:: Exercises ::
**1)** Using the Lectio Divina text, answer these:
(a) In the opening prayer, what are our efforts asked to bring mankind to?
(b) In the Gospel reading, on what is a lamp meant to be placed?
(c) In the reflection, how does everything seem if the lenses over the eyes are green?
**2)** Rewrite the part of the Lectio Divina text that opens with "Lectio Divina: Mark" and closes with "unity and peace.", using "humanity" in place of "mankind".

:: Selected excerpt ::
++++++++++++++++++++
Lectio Divina: Mark 4:21-25

Lectio Divina

Ordinary Time 

1) Opening prayer

All-powerful and ever-living God,
direct Your love that is within us,
that our efforts in the name of Your Son
may bring mankind to unity and peace.
We ask this through our Lord Jesus Christ, Your Son,
who lives and reigns with You and the Holy Spirit,
one God, for ever and ever. Amen. 

2) Gospel Reading - Mark 4:21-25

Jesus said to his disciples, "Is a lamp brought in to be placed under a bushel basket or under a bed, and not to be placed on a lampstand? For there is nothing hidden except to be made visible; nothing is secret except to come to light. Anyone who has ears to hear ought to hear." He also told them, "Take care what you hear. The measure with which you measure will be measured out to you, and still more will be given to you. To the one who has, more will be given; from the one who has not, even what he has will be taken away."  

3) Reflection

• The lamp which gives light. At that time, there was no electric light. Imagine all that follows. The family is at home. It begins to get dark. The father lifts up the small lamp, lights it and places it under the tub or under the bed. What will the others say? They will began to scream, “Father, place it on the table!” This is the story that Jesus tells. He does not explain. He only says, “Anyone who has ears to listen, should listen!” The Word of God is the lamp which should be lit in the darkness of the night. If it remains hidden in the closed book of the bible, it is like a small lamp under the tub. When it is united to the life in community, there it is placed on the table and it gives light!
• Be attentive to preconceptions. Jesus asks the disciples to become aware of the preconceptions with which they listen to the teaching He offers. We should be attentive to the ideas which we have when we look at Jesus! If the lenses over the eyes are green, everything seems to be green. If they are blue, everything will be blue! If the idea with which we look at Jesus is mistaken, everything which I think about Jesus will be subject to error. If I think that the Messiah has to be a glorious king, I will understand nothing of what the Lord teaches and I will conclude that everything is mistaken.
++++++++++++++++++++
:: Material shown ::
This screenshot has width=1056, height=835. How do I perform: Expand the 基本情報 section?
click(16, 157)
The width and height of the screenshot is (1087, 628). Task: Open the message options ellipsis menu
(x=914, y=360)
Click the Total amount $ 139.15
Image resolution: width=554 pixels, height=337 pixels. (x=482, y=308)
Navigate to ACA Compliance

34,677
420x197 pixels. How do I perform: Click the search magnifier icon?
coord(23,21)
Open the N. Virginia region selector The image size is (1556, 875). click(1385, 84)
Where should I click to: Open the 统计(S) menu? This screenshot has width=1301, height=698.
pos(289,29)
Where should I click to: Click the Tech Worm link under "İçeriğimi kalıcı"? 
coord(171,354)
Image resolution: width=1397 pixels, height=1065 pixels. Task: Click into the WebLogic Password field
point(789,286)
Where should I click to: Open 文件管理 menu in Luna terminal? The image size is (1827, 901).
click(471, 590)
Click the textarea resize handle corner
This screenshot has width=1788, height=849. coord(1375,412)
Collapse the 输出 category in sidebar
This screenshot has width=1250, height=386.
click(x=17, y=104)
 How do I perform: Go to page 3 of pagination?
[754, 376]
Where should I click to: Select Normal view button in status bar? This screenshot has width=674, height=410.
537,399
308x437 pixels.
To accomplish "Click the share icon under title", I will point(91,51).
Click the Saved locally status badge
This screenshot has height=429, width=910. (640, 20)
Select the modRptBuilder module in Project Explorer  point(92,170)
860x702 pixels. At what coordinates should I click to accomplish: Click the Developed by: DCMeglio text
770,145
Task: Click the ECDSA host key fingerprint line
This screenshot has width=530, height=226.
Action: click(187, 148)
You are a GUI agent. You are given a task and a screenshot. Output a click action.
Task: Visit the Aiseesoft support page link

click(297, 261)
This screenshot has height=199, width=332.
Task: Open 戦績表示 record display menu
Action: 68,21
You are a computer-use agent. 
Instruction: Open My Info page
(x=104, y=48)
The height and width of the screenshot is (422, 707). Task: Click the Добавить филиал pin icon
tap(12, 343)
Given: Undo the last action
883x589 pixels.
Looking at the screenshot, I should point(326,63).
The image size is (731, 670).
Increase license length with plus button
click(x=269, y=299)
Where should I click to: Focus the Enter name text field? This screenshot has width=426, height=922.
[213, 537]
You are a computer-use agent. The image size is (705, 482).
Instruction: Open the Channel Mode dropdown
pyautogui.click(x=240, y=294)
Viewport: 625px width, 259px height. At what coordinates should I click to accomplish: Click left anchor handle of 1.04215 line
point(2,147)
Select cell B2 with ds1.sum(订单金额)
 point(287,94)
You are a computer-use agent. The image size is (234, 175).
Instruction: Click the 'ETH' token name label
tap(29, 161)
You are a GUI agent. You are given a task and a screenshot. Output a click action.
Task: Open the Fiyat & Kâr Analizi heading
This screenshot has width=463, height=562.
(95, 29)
++++++++++++++++++++
:: Results in order ::
**1)**
(a) Unity and peace
(b) A lampstand
(c) Green

**2)**
Lectio Divina: Mark 4:21-25

Lectio Divina

Ordinary Time 

1) Opening prayer

All-powerful and ever-living God,
direct Your love that is within us,
that our efforts in the name of Your Son
may bring humanity to unity and peace.